Thursday, November 17, 2011

How will my life be measured.

Ralph Waldo Emerson defined success with these words:
"To laugh often and much; to win the respect of intelligent people and the affection of children; to earn the appreciation of honest critics and endure the betrayal of false friends; to appreciate beauty, to find the best in others; to leave the world a bit better; whether by a healthy child, a garden patch or a redeemed social condition; to know even one life has breathed easier because you lived. This is to have succeeded."

I read "How Will You Measure Your Life?" by Clayton M. Christensen on HBR. All I can think of now, it not how my life would be measured, and WHAT would be there to measure.

He said, management has the power to influence the talent in their companies. The companies spend lots of resources training and grooming their people but it is all one-sided. It's all about the career. What about life itself?
"In my mind’s eye I saw one of my managers leave for work one morning with a relatively strong level of self-esteem. Then I pictured her driving home to her family 10 hours later, feeling unappreciated, frustrated, underutilized, and demeaned. I imagined how profoundly her lowered self-esteem affected the way she interacted with her children. The vision in my mind then fast-forwarded to another day, when she drove home with greater self-esteem—feeling that she had learned a lot, been recognized for achieving valuable things, and played a significant role in the success of some important initiatives. I then imagined how positively that affected her as a spouse and a parent. My conclusion: Management is the most noble of professions if it’s practiced well. No other occupation offers as many ways to help others learn and grow, take responsibility and be recognized for achievement, and contribute to the success of a team."
I am ashamed to admit that I haven't contributed as much to the community, my family or friends as much as I would love to. I remember that when I was a teen, I wanted to become a doctor so I join Doctors Without Borders and provide free healthcare to the poor. Of course that went out the window since I didn't become a doctor in the end.

I want to help the less fortunate, children and the elderly. I want to make the world greener. I want to spend time with my family and friends. But I am not doing this.

Our time is limited. What is the point of working 15 hour days and neglecting my family and friends? I've lost my dear aunt and grandma, and I have a wonderful relationship from both of them because we were close. I can't bear the thought of losing anyone else without knowing them better, without them knowing I love them.
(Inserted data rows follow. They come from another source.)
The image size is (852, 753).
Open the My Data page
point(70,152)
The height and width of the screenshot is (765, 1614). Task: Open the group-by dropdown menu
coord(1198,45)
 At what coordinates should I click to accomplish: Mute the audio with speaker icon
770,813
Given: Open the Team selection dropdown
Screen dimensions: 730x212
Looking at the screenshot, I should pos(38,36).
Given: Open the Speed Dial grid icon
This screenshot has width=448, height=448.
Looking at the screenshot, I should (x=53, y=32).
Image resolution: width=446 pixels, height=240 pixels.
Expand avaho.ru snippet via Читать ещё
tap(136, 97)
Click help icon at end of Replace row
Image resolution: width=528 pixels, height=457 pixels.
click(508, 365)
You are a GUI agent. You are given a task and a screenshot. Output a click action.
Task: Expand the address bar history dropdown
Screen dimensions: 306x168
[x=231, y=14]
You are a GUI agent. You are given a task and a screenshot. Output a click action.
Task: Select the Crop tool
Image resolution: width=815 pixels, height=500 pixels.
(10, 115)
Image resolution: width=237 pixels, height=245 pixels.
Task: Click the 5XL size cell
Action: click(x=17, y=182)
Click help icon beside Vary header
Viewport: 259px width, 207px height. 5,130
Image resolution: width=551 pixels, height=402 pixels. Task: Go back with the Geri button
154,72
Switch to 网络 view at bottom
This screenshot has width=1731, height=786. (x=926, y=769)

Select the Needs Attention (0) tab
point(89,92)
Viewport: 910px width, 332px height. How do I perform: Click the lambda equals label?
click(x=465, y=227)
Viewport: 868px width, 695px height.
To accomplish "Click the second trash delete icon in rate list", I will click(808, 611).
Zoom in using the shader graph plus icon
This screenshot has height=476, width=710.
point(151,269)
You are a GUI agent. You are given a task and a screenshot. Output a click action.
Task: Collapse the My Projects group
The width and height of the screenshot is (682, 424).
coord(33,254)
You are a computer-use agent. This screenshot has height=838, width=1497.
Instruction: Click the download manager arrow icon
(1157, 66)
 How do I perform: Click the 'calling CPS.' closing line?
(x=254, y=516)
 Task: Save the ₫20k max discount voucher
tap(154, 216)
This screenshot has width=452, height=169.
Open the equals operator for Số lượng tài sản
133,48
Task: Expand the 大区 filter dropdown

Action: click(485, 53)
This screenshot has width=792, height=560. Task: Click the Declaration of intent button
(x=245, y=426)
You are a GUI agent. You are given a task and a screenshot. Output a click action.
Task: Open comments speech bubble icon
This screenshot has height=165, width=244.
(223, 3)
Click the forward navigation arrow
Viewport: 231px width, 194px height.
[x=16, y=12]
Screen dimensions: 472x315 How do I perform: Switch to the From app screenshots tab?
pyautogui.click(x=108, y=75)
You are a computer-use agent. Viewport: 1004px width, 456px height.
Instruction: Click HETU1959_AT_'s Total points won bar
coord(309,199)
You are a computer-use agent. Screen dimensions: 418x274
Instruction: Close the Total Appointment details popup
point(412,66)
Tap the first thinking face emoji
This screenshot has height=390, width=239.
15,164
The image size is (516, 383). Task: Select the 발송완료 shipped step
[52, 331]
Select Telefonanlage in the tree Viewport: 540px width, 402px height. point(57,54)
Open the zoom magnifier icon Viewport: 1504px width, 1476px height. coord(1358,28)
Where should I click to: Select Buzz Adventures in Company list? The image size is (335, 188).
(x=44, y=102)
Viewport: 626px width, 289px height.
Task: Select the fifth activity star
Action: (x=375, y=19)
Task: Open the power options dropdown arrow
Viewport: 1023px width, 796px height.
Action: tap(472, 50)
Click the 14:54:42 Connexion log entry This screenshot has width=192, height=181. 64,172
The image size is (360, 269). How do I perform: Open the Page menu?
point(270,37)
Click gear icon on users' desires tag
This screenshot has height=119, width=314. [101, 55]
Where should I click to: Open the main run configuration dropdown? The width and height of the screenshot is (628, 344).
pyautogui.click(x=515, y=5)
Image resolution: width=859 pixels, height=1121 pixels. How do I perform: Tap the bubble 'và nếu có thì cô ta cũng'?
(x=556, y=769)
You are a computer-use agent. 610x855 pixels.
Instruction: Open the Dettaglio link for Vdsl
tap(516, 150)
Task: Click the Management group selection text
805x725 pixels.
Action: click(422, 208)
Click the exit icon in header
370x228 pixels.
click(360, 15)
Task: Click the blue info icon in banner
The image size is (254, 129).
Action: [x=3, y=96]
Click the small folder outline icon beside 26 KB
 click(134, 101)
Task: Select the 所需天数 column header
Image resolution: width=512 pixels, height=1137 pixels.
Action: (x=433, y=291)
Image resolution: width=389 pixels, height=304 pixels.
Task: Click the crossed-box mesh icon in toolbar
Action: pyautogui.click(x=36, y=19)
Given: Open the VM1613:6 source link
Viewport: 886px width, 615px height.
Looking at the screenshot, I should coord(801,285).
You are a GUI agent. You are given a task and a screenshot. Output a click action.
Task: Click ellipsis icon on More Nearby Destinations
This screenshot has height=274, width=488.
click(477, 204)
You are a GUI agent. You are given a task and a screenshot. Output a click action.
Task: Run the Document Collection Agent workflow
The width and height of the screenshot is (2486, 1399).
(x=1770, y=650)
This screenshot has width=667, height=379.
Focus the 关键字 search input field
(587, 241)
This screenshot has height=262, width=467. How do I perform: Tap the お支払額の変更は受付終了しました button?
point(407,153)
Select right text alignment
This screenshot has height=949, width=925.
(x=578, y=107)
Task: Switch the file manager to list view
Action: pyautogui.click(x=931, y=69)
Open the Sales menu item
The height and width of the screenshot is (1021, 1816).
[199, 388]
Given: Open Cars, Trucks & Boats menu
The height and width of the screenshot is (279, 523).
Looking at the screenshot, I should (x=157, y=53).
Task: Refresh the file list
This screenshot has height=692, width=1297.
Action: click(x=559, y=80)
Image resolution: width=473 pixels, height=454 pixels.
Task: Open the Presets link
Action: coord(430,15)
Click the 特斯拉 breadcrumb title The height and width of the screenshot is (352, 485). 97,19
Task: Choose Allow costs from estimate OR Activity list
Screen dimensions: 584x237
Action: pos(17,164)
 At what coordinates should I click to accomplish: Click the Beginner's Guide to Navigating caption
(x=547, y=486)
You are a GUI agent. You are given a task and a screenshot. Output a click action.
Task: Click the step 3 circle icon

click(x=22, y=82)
I go home to J, who watches me turn on my laptop every evening. I go home feeling tired, unappreciated, frustrated and perplexed at why things are run a certain way which seems so inefficient. My friends from work are doing the exact same thing. How long can we go on like this?

How will my life be measured? Am I the busy working wife, daughter, friend who neglects everyone who is important in her life? Are paychecks, reports and Excel spreadsheets all that could be measured since there is nothing else in my life?

I shudder at the thought of this. I don't think I grew up aspiring to achieve just this.